In future posts I'll be talking about what it's like to be homeless here in Austin. The search for a good and safe place to sleep. A safe place to stash one's personal belongings so as not to have to lug them around. People I've met, including but not limited to the Good, the Bad, and the Ugly. Might as well add Smugly while we're at it. Where to get food. Coffee. Internet access. You know, the basics of life in the 21st century.

AND...I do have a little digital camera. But when I became homeless, I forgot to bring along the little cable which allows me to transfer my photographs from camera to computer. I want to add them to the blog as I go along, so you'll be able to share visually in my life a bit.  This cable is one of the vital things I need to do this blog right so bear with me while the Universe brings it into my life, no doubt via the agency of a human godsend.  I'll do some research soon on cost, availability, etc.  As it is I don't even know where the nearest Radio Shack is--or if they would even have something that would work.  We'll see.




This adventure isn't all about drama followed by cliffhanging quick cuts.  There will be a lot of slow parts.  So think of the little cable as being just a piece of technology which will help connect me to you.  You who read this.  Once I get it, I'll post a pic of my lovely old mug so at least you can wave at me when we meet on the street.And do feel free to give me a shout on Yahoo IM.  My user name there is jean.deaux. (That's jeandotdeaux)


Last night as I was sitting up on that marvelous Pedestrian Bridge (what a fantastic skyline Austin has!), it came to me that I will not get up off the street by myself, that there will be a whole host of people I will meet who will reach out that collective hand of Aloha in friendship. I know this is coming as surely as I know anything. And i think that's kind of exciting. I have no friends here--YET. I know no one by name other than Darrin the Barrista--YET--and a few street people who spend their nights on the Pedestrian Bridge and sleep during the day.
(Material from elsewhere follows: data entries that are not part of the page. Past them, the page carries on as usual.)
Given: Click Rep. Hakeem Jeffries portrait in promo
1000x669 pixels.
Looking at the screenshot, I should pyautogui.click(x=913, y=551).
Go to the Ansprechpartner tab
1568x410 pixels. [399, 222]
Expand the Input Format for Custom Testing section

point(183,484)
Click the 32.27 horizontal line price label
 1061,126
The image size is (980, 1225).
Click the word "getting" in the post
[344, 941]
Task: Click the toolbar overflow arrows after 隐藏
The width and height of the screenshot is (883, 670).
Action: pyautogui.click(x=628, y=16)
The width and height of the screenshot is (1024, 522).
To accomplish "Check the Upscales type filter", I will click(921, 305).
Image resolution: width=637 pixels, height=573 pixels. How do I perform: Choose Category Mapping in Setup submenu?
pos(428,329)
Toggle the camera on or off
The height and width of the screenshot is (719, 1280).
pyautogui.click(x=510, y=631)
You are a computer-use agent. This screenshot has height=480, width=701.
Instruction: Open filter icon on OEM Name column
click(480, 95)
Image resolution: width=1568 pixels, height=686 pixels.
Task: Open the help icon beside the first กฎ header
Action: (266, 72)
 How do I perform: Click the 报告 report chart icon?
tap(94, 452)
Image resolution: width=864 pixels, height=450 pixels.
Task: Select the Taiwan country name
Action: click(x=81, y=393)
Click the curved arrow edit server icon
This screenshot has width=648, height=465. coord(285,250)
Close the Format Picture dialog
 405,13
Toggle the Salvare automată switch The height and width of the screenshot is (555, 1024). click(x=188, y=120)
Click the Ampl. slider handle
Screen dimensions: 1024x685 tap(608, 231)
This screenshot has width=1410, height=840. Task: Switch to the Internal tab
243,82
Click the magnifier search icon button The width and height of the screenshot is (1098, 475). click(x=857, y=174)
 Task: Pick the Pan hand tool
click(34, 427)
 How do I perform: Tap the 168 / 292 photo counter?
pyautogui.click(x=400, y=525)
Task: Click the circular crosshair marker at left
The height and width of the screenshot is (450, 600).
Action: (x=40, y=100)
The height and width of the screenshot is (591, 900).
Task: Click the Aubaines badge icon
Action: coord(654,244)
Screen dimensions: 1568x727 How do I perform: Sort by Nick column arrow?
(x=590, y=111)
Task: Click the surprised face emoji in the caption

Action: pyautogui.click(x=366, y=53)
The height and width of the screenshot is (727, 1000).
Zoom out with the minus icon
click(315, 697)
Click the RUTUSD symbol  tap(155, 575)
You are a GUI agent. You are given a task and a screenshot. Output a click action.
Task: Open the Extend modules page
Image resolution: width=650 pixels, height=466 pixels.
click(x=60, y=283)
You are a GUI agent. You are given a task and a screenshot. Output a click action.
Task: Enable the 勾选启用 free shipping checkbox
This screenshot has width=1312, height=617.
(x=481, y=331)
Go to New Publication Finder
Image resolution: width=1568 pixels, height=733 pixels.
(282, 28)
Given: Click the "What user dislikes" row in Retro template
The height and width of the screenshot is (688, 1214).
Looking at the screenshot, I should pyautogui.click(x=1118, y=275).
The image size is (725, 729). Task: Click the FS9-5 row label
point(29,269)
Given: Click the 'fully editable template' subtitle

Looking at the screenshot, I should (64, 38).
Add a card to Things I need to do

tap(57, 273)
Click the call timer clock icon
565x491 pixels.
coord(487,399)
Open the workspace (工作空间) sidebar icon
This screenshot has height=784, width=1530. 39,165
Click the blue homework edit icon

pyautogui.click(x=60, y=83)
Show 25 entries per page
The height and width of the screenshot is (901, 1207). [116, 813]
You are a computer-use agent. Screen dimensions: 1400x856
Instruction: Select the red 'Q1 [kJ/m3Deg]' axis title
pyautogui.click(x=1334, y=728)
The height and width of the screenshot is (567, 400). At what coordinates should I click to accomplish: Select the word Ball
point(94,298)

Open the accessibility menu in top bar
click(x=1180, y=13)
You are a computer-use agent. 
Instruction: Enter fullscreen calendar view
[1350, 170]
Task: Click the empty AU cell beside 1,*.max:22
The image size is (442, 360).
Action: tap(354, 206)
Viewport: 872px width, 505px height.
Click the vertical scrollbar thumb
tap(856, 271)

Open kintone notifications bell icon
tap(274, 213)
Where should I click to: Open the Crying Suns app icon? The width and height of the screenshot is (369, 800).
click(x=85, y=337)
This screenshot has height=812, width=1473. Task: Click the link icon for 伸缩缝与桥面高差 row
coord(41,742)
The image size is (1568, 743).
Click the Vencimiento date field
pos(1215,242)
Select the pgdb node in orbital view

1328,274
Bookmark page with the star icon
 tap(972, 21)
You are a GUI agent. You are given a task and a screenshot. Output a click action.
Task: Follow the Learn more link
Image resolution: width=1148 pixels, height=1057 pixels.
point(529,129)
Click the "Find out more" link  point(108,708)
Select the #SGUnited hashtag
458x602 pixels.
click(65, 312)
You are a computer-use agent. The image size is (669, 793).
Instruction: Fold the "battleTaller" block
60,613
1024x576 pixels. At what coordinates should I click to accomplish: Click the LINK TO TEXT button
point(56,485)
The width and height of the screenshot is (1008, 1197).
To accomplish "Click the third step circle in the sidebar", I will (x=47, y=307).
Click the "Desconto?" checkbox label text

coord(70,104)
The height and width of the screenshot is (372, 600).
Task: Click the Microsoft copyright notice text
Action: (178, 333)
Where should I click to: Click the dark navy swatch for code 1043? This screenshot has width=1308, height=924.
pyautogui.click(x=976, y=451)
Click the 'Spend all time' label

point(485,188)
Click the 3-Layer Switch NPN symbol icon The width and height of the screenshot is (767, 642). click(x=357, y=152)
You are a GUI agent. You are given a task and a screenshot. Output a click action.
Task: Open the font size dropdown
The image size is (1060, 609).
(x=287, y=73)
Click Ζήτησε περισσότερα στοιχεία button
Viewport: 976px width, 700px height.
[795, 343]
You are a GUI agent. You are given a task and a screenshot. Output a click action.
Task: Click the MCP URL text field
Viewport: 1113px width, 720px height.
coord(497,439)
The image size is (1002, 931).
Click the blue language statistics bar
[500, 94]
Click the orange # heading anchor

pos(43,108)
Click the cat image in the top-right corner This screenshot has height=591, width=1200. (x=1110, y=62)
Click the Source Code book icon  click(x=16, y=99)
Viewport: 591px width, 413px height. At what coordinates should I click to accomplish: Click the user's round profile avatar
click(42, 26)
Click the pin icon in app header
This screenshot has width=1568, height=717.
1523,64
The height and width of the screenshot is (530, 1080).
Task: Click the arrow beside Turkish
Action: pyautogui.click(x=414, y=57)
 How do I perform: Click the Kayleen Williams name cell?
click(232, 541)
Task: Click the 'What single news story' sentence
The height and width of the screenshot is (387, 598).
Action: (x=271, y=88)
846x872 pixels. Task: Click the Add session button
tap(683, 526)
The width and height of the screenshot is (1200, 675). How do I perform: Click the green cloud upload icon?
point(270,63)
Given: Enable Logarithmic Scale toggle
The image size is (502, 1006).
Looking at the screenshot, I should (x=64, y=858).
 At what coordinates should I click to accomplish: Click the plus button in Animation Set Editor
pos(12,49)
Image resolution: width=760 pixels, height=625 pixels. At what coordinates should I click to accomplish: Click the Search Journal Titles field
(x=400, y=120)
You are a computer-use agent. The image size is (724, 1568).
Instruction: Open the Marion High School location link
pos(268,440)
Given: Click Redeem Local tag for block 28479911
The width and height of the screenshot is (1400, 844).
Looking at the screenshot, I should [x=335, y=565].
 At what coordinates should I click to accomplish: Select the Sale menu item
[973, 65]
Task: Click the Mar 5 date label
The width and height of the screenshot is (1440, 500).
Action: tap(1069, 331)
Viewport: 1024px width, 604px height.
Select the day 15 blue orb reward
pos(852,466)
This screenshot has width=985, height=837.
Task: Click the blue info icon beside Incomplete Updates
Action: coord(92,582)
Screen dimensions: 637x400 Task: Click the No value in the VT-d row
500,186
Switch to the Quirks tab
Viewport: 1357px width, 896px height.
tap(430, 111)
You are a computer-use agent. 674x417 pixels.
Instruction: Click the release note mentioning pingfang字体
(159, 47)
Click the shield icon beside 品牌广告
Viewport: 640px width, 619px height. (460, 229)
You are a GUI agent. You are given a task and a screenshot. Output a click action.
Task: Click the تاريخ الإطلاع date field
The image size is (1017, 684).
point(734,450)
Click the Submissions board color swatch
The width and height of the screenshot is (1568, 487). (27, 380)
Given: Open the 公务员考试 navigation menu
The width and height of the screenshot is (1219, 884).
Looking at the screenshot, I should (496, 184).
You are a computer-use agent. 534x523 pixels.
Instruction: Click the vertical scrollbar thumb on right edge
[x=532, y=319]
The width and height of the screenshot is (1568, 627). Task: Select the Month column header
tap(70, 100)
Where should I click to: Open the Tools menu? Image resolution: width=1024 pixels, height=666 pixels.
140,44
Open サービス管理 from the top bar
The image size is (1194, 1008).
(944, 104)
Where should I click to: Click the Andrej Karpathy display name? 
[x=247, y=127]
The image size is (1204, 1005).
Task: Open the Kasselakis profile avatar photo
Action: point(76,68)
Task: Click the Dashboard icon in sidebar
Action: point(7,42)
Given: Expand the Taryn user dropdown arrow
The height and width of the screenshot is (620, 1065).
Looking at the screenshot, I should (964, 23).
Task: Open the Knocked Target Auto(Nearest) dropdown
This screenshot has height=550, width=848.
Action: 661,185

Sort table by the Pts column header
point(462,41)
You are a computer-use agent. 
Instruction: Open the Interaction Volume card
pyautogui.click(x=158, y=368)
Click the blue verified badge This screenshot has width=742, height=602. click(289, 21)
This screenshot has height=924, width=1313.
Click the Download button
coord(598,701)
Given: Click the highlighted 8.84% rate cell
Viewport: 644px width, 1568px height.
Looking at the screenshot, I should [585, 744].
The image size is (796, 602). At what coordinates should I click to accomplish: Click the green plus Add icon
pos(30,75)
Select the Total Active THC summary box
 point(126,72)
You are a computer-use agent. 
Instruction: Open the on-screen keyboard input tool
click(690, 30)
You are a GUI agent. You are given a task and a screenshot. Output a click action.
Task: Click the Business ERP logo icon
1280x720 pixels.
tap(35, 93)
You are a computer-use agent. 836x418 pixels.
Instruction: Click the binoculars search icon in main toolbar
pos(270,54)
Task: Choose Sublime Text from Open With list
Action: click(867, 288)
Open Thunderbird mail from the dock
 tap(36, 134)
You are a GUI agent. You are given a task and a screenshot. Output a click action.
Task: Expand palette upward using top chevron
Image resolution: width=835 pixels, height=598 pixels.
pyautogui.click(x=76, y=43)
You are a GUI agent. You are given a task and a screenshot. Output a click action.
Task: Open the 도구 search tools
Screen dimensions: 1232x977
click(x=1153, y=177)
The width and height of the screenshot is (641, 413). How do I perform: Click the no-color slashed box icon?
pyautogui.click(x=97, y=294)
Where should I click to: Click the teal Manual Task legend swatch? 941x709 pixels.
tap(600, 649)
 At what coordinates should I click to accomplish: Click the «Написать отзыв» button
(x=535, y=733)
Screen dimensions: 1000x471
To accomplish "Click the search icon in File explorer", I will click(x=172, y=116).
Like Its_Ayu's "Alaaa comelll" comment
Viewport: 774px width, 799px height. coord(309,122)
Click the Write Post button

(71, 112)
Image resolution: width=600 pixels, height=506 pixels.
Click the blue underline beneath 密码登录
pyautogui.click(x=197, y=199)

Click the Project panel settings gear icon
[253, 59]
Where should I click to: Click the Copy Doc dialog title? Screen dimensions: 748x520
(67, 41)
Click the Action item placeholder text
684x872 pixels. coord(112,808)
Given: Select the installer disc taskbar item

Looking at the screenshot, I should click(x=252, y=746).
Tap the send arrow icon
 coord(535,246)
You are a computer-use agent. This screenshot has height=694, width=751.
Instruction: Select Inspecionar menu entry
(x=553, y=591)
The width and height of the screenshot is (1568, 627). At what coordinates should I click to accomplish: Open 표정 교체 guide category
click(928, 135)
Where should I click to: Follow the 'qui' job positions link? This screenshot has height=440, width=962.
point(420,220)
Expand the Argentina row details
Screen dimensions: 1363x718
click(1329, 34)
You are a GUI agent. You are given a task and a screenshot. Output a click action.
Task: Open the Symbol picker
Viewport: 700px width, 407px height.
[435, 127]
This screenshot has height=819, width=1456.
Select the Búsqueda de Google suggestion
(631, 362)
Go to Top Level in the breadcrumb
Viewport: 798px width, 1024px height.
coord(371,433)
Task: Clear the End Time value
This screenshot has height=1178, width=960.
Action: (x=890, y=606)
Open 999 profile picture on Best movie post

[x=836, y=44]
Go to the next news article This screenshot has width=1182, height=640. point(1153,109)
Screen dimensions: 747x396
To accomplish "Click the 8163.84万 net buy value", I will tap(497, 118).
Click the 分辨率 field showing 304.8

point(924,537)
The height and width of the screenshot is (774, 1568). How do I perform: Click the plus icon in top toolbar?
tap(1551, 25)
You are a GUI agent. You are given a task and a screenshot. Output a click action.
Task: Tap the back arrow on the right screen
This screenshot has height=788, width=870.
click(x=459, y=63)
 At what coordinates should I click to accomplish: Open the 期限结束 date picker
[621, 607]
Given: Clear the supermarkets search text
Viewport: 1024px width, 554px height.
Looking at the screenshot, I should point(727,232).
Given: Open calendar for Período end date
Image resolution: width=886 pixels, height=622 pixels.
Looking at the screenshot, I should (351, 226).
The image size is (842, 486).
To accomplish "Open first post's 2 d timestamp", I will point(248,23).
In my life I've been both broke and quite comfortable, been up, been down. Back in the '80s I was averaging a bit more than $100 net an hour creating and selling t-shirts of my own design over in Honolulu. But that was then. Now I am here, older, and hopefully a bit wiser, and I have no idea where this adventure, this trip, this so-called Fall From Grace will go.

But I believe this: that I am here to learn something.  And that I am here to share something with the people the Universe puts in my path.  Here's where you sashay in, Stage Right.  Yep, that's YOU.  You're most definitely a part of this cuz how am I gonna write all this down if I don't have an audience to read it?  I also believe that YOU are here to teach me in some way. And for that, I honor you. Thank you for showing up for my life.


Soon I'll write about my first night here in Austin.  I may call it "Sleepless in Austin" or "Cops Gone Wild!"  We shall see.  I've got the notebook computer charged up and tonight I'll go to the Pedestrian Bridge and try to write something for y'all to read.  Gawd, the skyline.  Surreal, majestic.  Quick aside:  I rode and walked the Beast down to the Frost Bank building.  I was hoping there would be some information about it, but if there was I didn't find it.

Came to the main library at 8th and Guadalupe, did a google, and discovered that some people think the building is an Illuminati rendering of the pagan god Moloch!  I have my own ideas which I may get to tonight.

So...to my very few readers...a hui hou.  That's Hawaiian for, roughly, until we meet again.